It will be hard to lockdown the country entirely for much longer periods…
A week ahead of the scheduled end of India’s 21-day lockdown, Former RBI governor Raghuram Rajan has suggested to the government to call people with proven expertise and capabilities, including from opposition parties, to deal with perhaps the greatest emergency being faced by the country since Independence following the coronavirus outbreak.
Rajan, a professor of finance at the University of Chicago Booth School of Business, suggested that India should now plan for what happens after the lockdown, if the virus is not defeated.
Laying out steps the country could take to recover from the economic effects of the COVID-19 outbreak, Rajan said the immediate priority is to suppress the spread of the pandemic through widespread testing, rigorous quarantines, and social distancing.
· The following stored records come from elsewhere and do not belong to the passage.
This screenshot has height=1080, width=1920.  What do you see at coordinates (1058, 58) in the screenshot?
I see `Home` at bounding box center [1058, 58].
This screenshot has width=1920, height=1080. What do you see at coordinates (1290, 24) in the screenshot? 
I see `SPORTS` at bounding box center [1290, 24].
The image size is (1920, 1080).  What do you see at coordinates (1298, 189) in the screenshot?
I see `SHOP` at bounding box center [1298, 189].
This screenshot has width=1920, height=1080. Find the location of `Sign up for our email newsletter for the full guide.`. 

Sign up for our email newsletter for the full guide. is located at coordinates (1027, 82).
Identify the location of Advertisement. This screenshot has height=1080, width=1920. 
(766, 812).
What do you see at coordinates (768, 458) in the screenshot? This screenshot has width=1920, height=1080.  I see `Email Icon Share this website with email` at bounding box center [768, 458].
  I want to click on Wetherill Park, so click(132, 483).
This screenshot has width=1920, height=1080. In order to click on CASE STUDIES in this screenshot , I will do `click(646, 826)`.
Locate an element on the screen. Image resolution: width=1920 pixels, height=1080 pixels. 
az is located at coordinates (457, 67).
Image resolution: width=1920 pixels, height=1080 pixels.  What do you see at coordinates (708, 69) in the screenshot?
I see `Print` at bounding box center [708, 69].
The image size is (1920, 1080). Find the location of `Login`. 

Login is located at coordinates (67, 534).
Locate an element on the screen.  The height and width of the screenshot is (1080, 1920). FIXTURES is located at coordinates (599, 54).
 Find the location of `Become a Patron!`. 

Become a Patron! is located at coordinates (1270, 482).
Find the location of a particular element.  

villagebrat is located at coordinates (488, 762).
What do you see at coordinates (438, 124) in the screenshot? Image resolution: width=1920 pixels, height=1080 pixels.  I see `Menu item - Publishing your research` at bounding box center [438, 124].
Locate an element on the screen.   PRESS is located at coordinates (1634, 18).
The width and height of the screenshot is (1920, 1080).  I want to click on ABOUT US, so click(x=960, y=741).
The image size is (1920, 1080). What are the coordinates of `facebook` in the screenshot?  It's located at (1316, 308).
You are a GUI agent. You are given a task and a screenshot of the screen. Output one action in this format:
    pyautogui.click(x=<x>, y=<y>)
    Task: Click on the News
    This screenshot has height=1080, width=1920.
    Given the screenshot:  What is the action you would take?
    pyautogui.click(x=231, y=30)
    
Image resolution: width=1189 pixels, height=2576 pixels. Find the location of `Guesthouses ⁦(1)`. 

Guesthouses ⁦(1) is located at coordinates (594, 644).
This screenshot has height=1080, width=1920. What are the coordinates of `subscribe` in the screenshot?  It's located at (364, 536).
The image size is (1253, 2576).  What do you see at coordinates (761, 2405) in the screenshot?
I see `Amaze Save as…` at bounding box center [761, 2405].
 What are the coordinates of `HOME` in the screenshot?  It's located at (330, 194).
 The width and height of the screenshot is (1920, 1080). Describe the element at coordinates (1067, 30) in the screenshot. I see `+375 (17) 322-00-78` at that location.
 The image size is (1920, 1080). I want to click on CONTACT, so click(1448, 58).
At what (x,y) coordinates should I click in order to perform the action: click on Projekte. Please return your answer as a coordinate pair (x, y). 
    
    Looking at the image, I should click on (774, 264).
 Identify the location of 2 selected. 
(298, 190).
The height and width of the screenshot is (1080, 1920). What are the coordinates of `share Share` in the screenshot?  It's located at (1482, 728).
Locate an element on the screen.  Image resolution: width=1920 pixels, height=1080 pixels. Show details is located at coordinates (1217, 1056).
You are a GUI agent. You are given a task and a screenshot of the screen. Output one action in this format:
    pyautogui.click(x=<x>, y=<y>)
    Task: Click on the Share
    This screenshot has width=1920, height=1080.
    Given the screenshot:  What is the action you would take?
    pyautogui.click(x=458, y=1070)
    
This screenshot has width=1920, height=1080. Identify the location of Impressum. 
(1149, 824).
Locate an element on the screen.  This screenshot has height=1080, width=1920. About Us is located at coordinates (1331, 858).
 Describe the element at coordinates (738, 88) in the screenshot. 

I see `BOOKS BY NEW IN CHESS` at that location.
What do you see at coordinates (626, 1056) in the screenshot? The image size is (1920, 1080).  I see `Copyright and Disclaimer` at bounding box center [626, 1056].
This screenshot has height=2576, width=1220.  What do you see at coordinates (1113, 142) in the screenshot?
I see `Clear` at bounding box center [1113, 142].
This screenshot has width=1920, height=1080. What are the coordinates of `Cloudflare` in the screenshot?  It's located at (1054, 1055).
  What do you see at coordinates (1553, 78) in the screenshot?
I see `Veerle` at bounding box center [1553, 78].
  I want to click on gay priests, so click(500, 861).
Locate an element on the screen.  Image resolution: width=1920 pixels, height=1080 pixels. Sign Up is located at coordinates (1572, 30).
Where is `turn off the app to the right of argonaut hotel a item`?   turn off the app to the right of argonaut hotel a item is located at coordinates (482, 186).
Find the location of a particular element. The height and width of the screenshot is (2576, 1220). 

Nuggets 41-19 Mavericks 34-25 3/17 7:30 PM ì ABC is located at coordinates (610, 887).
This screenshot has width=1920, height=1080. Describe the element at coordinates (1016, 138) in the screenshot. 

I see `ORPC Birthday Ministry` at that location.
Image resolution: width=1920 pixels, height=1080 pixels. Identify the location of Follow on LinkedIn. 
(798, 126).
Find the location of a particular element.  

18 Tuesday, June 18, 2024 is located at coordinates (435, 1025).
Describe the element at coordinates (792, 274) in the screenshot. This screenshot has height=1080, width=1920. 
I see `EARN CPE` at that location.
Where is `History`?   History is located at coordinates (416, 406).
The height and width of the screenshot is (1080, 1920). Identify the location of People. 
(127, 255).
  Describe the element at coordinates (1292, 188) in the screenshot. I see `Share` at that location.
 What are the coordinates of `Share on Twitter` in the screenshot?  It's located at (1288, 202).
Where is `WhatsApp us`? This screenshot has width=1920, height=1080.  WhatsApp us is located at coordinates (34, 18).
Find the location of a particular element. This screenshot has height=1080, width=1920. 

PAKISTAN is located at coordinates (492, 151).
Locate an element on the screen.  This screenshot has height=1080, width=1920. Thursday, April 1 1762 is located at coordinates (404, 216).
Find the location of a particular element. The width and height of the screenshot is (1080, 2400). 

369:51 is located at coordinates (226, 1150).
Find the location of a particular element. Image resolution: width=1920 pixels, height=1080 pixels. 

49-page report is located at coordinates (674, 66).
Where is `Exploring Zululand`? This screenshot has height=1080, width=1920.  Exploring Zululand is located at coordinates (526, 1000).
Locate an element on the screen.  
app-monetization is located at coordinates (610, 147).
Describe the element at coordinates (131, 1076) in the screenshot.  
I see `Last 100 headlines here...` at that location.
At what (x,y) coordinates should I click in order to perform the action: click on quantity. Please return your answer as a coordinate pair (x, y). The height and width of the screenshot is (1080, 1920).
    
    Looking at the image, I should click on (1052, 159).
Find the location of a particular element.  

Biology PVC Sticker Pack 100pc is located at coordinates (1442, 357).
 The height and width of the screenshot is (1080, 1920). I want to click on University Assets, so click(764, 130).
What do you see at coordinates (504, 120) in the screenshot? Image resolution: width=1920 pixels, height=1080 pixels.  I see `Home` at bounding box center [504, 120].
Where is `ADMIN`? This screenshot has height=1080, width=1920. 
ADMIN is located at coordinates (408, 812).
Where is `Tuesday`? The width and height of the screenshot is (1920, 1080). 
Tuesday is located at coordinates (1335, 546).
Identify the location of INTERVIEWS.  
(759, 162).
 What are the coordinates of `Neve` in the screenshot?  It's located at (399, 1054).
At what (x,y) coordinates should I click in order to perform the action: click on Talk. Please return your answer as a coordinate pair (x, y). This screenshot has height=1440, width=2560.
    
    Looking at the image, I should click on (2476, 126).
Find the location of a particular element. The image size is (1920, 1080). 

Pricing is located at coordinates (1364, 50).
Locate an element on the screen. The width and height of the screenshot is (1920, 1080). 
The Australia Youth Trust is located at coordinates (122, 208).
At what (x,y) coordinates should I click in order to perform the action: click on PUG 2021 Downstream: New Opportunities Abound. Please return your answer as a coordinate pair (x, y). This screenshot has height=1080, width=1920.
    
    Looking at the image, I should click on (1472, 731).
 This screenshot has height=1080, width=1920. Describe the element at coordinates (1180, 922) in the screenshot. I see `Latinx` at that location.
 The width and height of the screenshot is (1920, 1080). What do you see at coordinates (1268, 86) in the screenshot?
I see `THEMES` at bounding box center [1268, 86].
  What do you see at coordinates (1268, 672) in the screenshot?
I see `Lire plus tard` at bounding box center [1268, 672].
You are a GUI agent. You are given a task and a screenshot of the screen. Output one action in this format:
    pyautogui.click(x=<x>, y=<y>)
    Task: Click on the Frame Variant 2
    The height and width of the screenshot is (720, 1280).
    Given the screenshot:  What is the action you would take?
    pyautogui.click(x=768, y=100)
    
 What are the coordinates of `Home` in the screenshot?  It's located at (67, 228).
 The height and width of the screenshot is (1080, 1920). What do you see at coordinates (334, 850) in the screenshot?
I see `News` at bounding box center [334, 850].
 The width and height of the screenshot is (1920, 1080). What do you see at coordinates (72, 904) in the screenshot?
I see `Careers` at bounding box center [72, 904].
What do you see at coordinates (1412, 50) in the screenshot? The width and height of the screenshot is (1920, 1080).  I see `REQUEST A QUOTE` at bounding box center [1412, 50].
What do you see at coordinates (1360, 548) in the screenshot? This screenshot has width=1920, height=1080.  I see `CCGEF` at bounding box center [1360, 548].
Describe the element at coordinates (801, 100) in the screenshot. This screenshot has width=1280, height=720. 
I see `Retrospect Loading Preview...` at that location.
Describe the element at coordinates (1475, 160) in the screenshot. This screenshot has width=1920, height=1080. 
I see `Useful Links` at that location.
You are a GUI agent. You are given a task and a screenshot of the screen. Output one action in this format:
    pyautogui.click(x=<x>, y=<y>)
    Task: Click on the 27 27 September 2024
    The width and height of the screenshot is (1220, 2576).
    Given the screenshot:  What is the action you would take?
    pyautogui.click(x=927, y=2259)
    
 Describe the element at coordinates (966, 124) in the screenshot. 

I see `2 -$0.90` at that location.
“It will be hard to lockdown the country entirely for much longer periods, so we should also be thinking of how we can restart certain activities in certain low infection regions with adequate precautions. Restarting requires better data on infection levels, as well as measures to protect workers returning to work, such as temperature checks of workers (though this will not catch non-symptomatic carriers), uncrowded transport, personal protection equipment, adequate distancing at work, as well as measures to identify and contain new infections”, Rajan said.
Healthy youngsters, lodged with appropriate distancing in hostels near the workplace, may be the ideal workers for restarting such activities, Rajan pointed out.
Several international agencies have cut in their growth estimates for India in recent days on concerns about the fallout of the COVID-19 outbreak.
According to Fitch Ratings, India may post a two-per cent GDP growth in 2020-21, the slowest since the economy was liberalised 30 years ago.
The Asian Development Bank (ADB) sees India’s economic growth slipping to four per cent in the current fiscal (April, 2020 to March, 2021), while S&P Global Ratings last week further slashed ..
Rajan affirmed that economically, India is probably facing its greatest emergency since Independence.